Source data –
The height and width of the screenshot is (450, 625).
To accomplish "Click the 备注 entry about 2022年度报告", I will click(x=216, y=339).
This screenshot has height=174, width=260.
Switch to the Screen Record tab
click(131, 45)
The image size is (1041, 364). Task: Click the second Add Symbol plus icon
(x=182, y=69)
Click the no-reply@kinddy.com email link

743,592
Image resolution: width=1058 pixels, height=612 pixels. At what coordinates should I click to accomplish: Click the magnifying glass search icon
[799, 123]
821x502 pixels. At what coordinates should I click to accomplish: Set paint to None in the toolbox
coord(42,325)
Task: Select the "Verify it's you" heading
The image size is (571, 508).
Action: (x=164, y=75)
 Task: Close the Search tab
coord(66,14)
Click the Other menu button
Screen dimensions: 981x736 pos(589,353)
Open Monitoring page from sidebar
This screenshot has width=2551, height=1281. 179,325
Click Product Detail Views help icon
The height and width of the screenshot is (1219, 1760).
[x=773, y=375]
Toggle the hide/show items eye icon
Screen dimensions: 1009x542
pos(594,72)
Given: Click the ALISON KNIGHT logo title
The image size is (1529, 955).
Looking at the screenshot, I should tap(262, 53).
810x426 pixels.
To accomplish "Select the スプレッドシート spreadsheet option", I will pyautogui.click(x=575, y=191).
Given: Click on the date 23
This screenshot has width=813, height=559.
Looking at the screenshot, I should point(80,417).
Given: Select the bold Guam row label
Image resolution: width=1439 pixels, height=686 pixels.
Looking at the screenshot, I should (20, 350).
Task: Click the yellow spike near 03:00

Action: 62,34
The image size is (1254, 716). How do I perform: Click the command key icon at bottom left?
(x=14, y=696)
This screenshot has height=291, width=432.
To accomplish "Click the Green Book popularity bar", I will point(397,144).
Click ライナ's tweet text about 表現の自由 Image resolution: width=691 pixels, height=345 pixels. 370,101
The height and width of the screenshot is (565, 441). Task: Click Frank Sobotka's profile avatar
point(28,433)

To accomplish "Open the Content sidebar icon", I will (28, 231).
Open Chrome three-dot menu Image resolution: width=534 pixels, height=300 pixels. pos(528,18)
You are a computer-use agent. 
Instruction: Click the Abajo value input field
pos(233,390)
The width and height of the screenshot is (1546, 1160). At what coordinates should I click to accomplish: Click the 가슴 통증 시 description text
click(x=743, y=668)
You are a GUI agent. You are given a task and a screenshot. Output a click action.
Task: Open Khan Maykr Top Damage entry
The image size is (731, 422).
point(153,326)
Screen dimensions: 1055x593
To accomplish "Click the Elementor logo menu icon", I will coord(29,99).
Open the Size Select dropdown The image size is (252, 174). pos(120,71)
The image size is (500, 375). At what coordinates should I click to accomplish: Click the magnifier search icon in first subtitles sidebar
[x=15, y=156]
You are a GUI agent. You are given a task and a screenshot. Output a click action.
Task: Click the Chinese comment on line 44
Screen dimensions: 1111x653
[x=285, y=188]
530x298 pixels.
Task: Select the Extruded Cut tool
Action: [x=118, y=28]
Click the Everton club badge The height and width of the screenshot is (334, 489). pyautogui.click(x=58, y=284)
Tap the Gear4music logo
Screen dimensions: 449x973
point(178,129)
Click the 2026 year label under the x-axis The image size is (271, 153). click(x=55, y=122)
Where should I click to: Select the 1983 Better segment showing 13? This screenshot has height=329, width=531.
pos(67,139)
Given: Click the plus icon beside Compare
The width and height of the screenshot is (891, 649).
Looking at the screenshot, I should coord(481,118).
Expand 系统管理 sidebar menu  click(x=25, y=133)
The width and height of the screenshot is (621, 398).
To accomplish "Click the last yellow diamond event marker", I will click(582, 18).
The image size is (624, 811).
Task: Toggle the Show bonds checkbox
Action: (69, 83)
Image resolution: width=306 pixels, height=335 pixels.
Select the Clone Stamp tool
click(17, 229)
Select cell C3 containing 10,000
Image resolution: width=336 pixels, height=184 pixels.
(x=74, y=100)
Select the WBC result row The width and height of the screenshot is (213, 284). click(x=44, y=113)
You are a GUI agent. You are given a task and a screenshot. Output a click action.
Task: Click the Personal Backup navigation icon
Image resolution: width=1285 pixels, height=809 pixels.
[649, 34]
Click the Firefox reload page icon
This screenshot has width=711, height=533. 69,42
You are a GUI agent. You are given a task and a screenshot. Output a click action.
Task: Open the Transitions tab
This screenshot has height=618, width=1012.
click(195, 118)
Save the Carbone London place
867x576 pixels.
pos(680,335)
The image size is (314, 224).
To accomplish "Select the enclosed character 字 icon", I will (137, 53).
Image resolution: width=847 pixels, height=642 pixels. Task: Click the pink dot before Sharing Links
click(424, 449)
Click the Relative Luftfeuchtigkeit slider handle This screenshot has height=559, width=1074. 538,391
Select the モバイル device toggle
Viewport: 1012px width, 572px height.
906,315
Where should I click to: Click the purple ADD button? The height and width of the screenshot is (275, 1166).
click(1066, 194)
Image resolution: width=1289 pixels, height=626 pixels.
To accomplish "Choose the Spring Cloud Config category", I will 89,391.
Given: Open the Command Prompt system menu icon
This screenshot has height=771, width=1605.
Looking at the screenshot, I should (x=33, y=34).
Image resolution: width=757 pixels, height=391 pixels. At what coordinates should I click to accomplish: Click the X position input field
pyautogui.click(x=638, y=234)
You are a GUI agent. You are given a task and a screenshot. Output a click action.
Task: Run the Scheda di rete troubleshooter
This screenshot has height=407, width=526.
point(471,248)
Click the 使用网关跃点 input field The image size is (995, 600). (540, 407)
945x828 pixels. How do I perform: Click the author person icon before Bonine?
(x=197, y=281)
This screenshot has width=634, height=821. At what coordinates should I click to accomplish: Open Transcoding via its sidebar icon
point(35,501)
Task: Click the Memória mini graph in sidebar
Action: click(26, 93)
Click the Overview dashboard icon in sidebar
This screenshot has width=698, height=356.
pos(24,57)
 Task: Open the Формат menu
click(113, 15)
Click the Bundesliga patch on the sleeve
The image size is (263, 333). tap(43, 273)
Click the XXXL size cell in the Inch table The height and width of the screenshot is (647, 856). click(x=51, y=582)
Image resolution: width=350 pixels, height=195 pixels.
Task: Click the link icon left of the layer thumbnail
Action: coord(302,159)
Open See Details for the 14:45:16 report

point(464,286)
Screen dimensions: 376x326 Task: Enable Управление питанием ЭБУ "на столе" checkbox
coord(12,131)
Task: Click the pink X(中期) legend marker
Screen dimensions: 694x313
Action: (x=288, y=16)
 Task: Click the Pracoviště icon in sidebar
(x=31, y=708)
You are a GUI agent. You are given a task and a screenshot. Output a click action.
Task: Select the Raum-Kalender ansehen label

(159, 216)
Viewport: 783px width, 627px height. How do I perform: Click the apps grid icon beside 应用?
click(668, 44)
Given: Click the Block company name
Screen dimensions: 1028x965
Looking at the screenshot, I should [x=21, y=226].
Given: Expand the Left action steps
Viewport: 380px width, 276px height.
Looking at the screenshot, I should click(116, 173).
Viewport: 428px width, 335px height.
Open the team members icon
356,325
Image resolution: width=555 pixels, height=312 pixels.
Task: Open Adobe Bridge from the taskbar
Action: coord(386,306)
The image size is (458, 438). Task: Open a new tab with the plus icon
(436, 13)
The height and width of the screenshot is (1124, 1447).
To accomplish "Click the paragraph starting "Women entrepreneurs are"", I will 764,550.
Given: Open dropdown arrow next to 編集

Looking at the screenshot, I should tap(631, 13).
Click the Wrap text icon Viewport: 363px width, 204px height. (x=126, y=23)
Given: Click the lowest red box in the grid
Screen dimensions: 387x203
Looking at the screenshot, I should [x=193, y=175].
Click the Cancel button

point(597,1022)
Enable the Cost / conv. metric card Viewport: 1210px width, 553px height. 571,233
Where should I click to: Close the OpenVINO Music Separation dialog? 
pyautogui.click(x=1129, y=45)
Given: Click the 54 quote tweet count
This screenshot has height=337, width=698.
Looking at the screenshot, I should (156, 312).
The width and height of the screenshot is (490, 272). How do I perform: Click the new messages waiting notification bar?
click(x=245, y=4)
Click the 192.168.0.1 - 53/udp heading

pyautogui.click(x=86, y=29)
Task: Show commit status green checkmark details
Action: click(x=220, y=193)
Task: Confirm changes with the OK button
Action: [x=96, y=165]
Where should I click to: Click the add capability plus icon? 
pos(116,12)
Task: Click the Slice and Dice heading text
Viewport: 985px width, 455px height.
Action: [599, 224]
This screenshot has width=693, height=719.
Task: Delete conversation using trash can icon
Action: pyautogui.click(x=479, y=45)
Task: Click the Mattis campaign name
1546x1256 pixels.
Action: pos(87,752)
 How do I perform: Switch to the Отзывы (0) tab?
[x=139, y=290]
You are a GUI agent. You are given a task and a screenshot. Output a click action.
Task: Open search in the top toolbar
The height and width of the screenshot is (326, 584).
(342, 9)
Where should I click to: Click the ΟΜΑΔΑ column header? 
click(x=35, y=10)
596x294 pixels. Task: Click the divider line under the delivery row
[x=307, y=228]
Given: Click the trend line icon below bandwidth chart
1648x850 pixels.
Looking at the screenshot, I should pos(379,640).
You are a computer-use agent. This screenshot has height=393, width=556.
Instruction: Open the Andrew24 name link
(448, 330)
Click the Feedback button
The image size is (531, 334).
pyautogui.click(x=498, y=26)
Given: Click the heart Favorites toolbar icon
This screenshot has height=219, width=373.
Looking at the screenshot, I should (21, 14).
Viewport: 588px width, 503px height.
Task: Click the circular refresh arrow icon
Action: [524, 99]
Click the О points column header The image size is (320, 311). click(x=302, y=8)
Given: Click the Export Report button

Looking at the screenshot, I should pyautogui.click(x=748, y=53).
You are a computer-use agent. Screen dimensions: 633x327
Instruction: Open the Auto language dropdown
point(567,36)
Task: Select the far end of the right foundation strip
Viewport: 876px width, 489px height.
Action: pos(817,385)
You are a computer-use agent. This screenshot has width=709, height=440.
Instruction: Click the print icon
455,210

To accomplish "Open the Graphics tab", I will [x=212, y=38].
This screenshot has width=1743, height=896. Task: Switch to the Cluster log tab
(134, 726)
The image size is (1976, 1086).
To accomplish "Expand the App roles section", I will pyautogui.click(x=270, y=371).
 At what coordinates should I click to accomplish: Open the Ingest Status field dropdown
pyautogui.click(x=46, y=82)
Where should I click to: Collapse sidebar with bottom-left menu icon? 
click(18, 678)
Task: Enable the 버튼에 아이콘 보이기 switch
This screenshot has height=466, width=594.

Exercise task –
Please collect every line of the listing above that contains the word "bottom", and reproduce each one in full.

Full response –
The image size is (1254, 716). How do I perform: Click the command key icon at bottom left?
Where should I click to: Collapse sidebar with bottom-left menu icon? 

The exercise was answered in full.